If my memory serves me right, the performance (in a downclocked Merom at 1600MHz) is about the one you'd get in a ~300-500MHz Celeron using optimized assembly. Quite amazing, don't you agree?

Surprisingly the Flash one runs a bit better for me, but it's a wash (and without looking deeper the reasons are hard to tell). They both are within an order of magnitude of the C version (a decimal order, mind you). I knew ActionScript was fast but I am impressed. Also I think the Flash one does sound mixing manually, but the Silverlight one hands it off (score one more for Flash).

So /prog/, here's your challenge (like anybody here is even going to consider it): do this in HTML5, that is Javascript rendering to <canvas> I guess, and sound via <audio>. The browser implementations suck right now so the result would probably be completely unusable for actual play (like the Silverlight one) but demo playback should be enough to see in what ballpark of performance it is.

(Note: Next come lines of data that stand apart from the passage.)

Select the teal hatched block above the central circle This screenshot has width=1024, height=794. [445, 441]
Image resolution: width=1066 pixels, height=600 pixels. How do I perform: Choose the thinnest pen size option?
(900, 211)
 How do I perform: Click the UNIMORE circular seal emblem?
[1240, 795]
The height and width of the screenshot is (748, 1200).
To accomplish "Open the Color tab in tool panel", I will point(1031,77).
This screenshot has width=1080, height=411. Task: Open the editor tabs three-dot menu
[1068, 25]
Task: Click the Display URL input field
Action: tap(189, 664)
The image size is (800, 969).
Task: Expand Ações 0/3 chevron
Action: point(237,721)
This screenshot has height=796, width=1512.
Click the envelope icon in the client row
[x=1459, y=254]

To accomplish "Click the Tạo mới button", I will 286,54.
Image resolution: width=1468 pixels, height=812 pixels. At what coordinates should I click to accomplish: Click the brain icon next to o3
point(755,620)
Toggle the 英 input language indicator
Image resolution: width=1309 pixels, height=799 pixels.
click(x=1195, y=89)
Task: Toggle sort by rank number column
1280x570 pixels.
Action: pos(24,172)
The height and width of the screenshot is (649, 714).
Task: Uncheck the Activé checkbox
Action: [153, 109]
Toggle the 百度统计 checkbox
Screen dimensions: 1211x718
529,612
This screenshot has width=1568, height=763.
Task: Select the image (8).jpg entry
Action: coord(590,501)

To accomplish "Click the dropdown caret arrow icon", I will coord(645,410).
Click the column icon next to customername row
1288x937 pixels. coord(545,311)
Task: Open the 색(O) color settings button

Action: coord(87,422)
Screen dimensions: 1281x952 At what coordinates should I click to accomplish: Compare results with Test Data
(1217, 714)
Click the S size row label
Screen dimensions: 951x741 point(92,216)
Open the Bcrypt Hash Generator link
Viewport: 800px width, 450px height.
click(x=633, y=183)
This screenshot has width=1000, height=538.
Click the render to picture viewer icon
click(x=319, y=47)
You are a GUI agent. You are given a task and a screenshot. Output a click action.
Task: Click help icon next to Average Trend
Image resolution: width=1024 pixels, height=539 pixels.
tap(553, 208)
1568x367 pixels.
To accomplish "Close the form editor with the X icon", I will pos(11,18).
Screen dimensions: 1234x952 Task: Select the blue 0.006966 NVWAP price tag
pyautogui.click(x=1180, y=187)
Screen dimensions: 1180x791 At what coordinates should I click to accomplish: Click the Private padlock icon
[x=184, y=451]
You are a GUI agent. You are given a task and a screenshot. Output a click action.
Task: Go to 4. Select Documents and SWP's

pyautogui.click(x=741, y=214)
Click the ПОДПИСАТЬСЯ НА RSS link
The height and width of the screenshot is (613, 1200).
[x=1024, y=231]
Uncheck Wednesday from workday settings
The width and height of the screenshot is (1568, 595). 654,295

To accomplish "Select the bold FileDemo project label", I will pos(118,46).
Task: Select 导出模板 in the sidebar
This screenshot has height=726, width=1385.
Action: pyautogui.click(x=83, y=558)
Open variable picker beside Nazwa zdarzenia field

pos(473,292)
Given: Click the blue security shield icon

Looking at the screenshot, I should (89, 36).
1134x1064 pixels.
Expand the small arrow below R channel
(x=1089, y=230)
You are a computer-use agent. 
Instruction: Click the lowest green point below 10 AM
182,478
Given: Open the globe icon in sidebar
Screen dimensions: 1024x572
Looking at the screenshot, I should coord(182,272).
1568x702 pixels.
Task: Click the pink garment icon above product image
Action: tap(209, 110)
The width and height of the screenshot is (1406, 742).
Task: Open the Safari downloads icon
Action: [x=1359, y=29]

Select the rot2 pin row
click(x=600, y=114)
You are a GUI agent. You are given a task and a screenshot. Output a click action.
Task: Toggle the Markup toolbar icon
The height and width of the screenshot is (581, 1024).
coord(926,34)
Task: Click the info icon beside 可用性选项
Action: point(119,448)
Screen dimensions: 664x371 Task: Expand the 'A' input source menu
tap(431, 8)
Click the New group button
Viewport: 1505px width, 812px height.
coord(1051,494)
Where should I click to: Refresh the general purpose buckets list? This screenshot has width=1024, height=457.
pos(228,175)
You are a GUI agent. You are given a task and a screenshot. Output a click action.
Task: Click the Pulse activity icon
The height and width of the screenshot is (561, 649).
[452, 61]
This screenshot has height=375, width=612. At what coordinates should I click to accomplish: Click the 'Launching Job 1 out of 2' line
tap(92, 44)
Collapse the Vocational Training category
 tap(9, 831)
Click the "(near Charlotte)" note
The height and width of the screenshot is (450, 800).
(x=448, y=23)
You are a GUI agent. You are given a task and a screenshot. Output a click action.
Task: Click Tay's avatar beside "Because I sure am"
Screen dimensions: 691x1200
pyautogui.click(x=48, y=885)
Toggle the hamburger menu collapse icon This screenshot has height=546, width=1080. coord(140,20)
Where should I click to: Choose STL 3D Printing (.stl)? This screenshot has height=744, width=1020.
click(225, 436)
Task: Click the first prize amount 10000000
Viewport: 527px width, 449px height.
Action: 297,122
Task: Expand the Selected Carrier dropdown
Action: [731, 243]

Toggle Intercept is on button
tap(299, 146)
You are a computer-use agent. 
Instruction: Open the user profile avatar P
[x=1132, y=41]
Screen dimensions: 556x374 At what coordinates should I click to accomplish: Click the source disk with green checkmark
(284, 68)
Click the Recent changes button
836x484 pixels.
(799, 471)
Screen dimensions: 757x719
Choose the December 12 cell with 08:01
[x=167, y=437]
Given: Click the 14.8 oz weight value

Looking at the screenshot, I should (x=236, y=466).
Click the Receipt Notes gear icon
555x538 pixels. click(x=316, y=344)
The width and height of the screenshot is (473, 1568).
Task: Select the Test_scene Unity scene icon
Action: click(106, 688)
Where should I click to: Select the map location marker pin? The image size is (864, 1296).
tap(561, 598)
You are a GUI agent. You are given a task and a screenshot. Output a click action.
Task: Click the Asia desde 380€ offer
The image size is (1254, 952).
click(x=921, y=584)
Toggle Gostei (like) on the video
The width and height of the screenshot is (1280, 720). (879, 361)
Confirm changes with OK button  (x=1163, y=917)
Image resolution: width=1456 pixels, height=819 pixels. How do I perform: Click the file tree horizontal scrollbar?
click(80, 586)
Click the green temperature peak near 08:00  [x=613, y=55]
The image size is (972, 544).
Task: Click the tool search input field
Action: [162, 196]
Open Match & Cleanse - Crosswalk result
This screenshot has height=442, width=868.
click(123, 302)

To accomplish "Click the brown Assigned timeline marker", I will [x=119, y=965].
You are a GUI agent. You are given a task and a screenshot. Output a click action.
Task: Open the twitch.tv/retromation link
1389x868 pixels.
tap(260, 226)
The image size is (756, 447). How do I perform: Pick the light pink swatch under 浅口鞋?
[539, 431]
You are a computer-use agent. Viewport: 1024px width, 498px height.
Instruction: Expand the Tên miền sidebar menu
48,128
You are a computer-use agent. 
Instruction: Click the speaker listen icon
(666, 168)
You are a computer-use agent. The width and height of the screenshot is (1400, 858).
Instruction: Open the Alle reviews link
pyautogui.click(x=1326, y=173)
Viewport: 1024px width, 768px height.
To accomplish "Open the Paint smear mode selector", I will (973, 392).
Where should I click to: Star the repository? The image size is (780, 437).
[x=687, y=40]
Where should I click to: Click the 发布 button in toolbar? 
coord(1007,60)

Name: Anonymous 2010-03-31 4:18

There's nothing really special about 3D accelerated graphics in the browser. All you need are some OpenGL bindings for JavaScript. This could be done via an ActiveX control on IE, plugins on FireFox or Opera. Of course standardizing such an API would allow broader cross-platform support, but it has always been something which was possible here and now. A real standard wouldn't even be necessary to do this as we know the masses have installed and used proprietary adobe/MS plugins before (flash, acrobat reader, shockwave, silverlight, ...). I actually remember such a plugin many many years ago when ActiveX plugins were fairly popular. It featured 3D accelerated graphics in the browser... it was 2000 or earlier. I think the reason it didn't catch on is because people don't really want the browser to be a damn platform, they just want something to display sites and information, not rich 3D games. If I wanted a rich 3D game, I'd just install the game on my local hard drive, such an install has always and will always be optimal as it provides fast loading times and much higher flexibility for developers. For example, this Quake clone is nice, but the performance is slightly lacking (although the flash one actually played in realtime here) and controls suck(there's no way to explicitly capture controls, so you'd have to keep your mouse button pressed to move around, and other stupid limitations of "interactive webapps/games"). If you're going to make real applications, you might as well use real platforms instead of catering to http/html/js+plugins just because their ubiquitous. Hint: Almost everyone has an a real platform underneath. In the far past people were very happy to get their own personal computers where they had their freedom to do anything and go away from being just thinclients on terminals and now people are getting dumber and want to go back to that state.